* **Work to complete**
Where the listing below has a line with "For every named", write out exactly that line and every line after it, stopping after the line with "Hubová vianočná polievka".

* **Extracted entries**
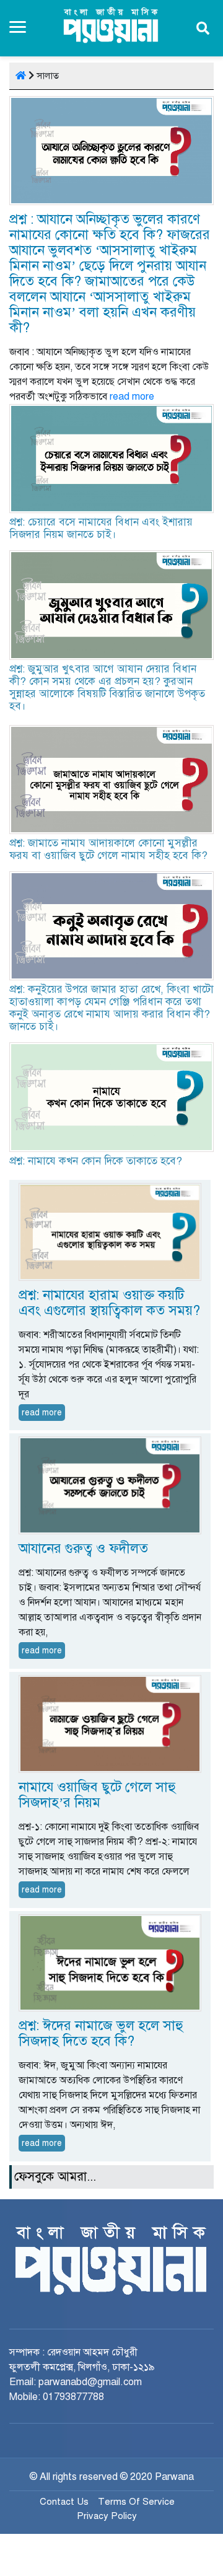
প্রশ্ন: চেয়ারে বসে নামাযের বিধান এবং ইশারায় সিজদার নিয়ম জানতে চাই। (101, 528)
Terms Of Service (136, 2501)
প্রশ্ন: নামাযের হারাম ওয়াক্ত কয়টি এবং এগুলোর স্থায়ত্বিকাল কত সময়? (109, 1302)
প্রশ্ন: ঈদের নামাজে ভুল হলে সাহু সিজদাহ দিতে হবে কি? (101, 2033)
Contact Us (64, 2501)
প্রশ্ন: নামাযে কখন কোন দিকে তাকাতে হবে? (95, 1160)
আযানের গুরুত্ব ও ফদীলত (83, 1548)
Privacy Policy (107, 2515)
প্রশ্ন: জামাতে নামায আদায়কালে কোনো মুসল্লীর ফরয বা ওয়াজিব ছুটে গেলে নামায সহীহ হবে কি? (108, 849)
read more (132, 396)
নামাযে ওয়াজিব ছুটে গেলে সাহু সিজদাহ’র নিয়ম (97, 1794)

==

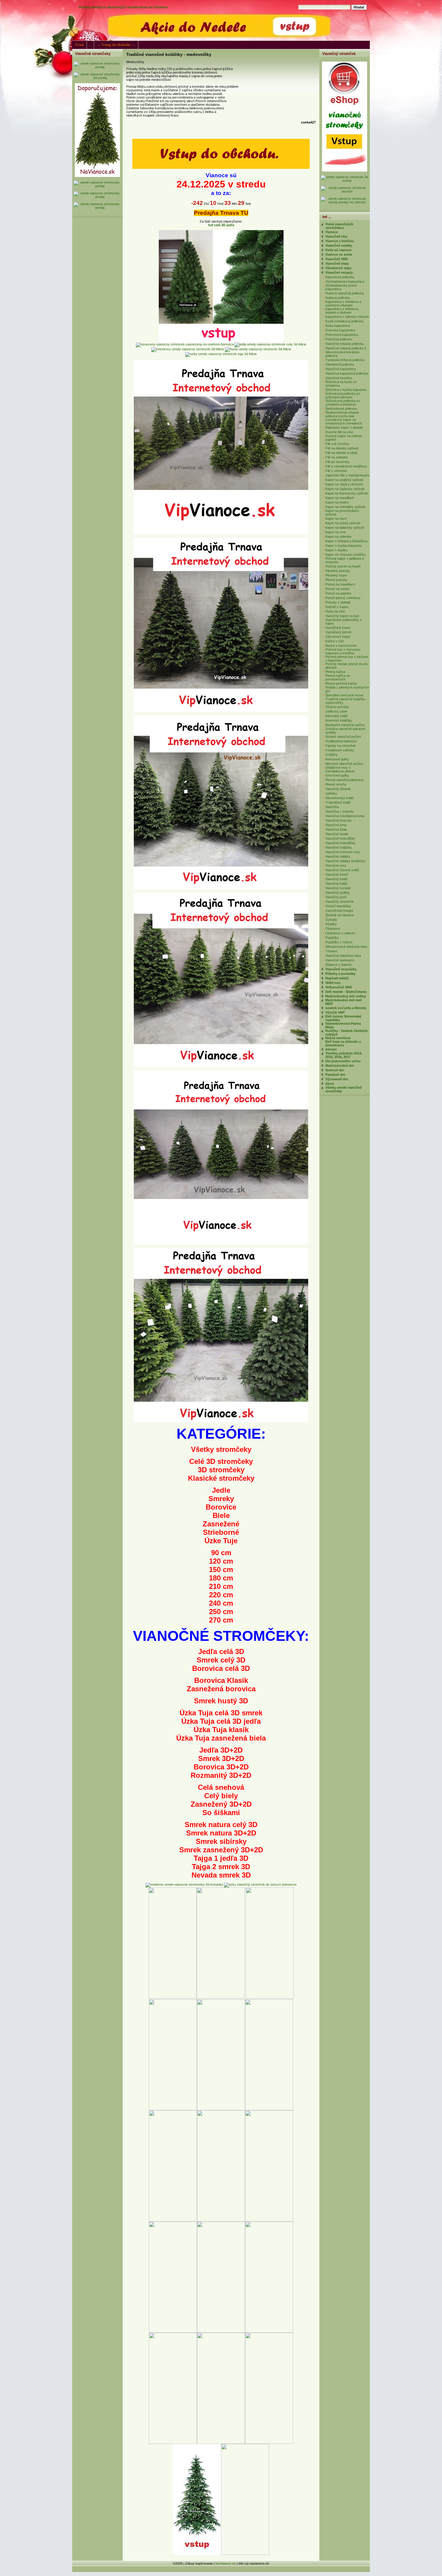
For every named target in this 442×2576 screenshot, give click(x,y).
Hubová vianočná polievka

* **Solved exercise**
For every named target in this 442×2576 screenshot, give click(x,y).
Hubová vianočná polievka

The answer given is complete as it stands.